As with "She's All That," the students are well-rehearsed and impressive with their moves, even as they sling eye daggers between every move. And in "He's All That," there's a really fun inside joke to complement the scene and wink back to "She's All That." The school's principal, who's played by "She's All That" alum Matthew Lillard, makes a cheeky reference to the return of the dance-off, saying, "We have some weird a** traditions at this school."

Mean moves

Speaking of the principal, there's much more to his quirky stage dance than meets the eye. In "She's All That," Matthew Lillard portrays the loathsome Brock Hudson, a self-obsessed reality TV star whose claim to fame is farting himself into eviction from the house on "The Real World." Oh, and getting Taylor Vaughan to ditch Zack for him, of course.

While Taylor initially thinks Brock is a total dreamboat and he gets a lot of attention from other admirers, she eventually gets tired of his wacky antics. This really comes to a head at a party, when Brock hears his favorite song and decides to turn the living room floor into his personal dance studio. It's not clear whether Taylor is just sick of Brock being the center of attention or if she's truly embarrassed by his goofy moves, but Brock clearly thinks his routine is solid.

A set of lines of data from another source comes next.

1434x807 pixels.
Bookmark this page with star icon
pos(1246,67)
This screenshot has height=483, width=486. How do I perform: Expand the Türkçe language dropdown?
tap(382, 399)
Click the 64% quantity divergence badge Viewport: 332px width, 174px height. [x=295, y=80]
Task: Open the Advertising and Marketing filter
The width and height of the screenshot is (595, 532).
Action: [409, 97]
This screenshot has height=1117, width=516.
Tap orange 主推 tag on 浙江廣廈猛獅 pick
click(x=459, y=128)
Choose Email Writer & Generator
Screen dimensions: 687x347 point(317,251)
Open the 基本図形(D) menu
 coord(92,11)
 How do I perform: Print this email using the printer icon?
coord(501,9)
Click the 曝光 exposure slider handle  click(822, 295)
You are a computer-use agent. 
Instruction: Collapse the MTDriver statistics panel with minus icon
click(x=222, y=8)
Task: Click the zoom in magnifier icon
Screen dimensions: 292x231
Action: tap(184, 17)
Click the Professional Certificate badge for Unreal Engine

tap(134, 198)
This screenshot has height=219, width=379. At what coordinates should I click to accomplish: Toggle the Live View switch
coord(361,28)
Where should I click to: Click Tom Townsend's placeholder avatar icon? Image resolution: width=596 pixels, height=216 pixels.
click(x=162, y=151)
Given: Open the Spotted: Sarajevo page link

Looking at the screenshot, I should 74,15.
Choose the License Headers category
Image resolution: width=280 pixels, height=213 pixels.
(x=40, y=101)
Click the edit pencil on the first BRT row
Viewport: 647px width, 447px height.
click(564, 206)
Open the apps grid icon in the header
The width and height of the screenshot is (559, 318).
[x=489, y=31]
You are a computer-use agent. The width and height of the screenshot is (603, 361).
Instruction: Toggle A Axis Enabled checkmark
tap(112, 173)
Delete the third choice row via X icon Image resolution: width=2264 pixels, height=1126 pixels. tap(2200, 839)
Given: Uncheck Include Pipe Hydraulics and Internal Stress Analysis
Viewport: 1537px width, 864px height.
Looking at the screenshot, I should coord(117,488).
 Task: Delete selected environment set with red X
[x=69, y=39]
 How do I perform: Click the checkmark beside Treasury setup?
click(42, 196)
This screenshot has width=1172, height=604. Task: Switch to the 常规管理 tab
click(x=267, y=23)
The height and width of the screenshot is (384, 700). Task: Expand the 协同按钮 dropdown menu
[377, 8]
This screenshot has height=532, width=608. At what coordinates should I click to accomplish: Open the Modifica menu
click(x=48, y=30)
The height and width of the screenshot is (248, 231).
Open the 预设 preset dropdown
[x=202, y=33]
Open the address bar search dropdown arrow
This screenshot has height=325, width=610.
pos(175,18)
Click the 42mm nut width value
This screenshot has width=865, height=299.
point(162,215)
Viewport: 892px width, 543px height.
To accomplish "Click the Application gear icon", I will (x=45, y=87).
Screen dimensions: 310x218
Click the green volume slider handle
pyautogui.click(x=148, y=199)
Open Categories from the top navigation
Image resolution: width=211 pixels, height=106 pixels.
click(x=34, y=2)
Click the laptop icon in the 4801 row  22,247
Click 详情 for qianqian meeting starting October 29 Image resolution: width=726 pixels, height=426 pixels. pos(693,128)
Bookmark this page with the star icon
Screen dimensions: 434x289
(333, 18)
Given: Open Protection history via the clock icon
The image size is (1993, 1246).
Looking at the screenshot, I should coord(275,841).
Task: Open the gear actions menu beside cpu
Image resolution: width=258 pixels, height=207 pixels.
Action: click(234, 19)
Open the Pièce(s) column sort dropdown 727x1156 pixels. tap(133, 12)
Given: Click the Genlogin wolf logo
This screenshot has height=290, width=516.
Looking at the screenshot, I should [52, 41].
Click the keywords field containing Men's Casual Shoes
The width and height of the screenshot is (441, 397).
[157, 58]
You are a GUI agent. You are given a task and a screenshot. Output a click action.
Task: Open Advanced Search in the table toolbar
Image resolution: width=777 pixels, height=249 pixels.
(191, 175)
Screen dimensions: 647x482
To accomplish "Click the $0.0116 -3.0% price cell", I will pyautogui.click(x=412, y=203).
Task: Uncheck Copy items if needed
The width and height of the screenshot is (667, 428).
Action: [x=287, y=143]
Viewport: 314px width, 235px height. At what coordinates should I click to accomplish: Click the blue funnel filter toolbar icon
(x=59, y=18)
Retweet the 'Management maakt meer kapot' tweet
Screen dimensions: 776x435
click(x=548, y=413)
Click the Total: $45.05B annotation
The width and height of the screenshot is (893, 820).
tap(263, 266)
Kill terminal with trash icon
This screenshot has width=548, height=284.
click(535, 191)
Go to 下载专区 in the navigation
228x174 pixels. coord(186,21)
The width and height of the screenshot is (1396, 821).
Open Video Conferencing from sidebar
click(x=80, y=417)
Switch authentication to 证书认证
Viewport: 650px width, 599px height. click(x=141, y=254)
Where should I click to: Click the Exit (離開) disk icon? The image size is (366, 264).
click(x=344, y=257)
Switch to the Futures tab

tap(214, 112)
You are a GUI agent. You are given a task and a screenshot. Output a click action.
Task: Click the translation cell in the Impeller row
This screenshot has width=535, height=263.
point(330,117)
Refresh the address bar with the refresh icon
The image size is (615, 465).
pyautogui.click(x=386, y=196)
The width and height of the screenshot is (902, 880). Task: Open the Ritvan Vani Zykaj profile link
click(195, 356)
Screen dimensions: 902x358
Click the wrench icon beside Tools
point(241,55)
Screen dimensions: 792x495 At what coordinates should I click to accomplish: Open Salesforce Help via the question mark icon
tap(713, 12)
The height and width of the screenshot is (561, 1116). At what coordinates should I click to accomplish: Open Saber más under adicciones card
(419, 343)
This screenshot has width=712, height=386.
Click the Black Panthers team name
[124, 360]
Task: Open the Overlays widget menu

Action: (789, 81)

However, in "He's All That," if you look closely at the principal's little dance, he pulls out the same moves as Brock, including dramatically raising his arms with jazz fingers and doing the Batusi. Even though his two characters couldn't be more different, his shimmy style in the 2021 flick is a direct callback to Lillard's iconic moment in "She's All That."

Signature song

Another unmistakable nod to "She's All That" also comes along during the big prom scene. One of Laney Boggs' most memorable moments in the first film happens when she emerges from her makeover and slowly walks down the stairs to reveal her new look to Zack. The scene is accompanied by Sixpence None the Richer's "Kiss Me," which is both an earworm and forever tied to the film.

So when the tune is played during the prom scene in "He's All That," it's Rachael Leigh Cook's new character — Padgett's mom, Anna Sawyer — who takes note of the number with a clever nod to that original moment, joking, "Why do I know this song?" Cook is playing an entirely different character than Laney Boggs here, of course, but the line is a clever way to reference one of the actress' most unforgettable screen moments of all time.